The submental region, or the area under the chin, is visually important to patients, but is often undertreated. ATX-101 treatment contours the area under the chin by destroying fat cells while leaving surrounding tissue largely unaffected.
For the past six years, ATX-101 has been the focus of a global clinical development program that has enrolled more than 2,500 patients worldwide, of which more than 1,500 have been treated with ATX-101. If approved, ATX-101 will be a first-in-class submental contouring injectable drug.
Bayer HealthCare holds development and commercialization rights to ATX-101 outside of the U.S. and Canada.
About KYTHERA Biopharmaceuticals, Inc.
KYTHERA Biopharmaceuticals, Inc. is a clinical-stage biopharmaceutical company focused on the discovery, development and commercialization of novel prescription products for the aesthetic medicine market. KYTHERA’s product candidate, ATX-101, is currently in late stage clinical trials for the reduction of submental fat, which commonly presents as a double chin. If approved, it will be a first-in-class submental contouring injectable drug. KYTHERA also maintains an active research interest in hair and fat biology, pigmentation modulation and facial contouring. Find more information at http://www.kytherabiopharma.com.

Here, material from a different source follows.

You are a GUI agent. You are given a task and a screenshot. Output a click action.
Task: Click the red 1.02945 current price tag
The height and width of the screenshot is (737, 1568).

To the extent that statements contained in this press release are not descriptions of historical facts regarding KYTHERA, they are forward-looking statements reflecting the current beliefs and expectations of management made pursuant to the safe harbor provisions of the Private Securities Litigation Reform Act of 1995, including that the topline results of the REFINE-1 and REFINE-2 trials for ATX-101 are indicative of the final results of the respective studies, the potential for ATX-101 to enter the market as the only FDA-approved drug for the reduction of submental fat and the commercial potential of ATX-101. Such forward-looking statements involve substantial risks and uncertainties that could cause our clinical development programs, future results, performance, or achievements to differ significantly from those expressed or implied by the forward-looking statements. Such risks and uncertainties include, among others, the uncertainties inherent in the clinical drug development process, the regulatory approval process, the development progress of our collaborative partners, our substantial dependence on ATX-101 and other matters that could affect the availability or commercial potential of our drug candidate. KYTHERA undertakes no obligation to update or revise any forward-looking statements. For a further description of the risks and uncertainties that could cause actual results to differ from those expressed in these forward-looking statements, as well as risks relating to the business of the Company in general, see KYTHERA’s reports filed with the Securities and Exchange Commission, including its Quarterly Report on Form 10-Q for the quarter ended June 30, 2013 and our Annual Report on Form 10-K for the year ended December 31, 2012.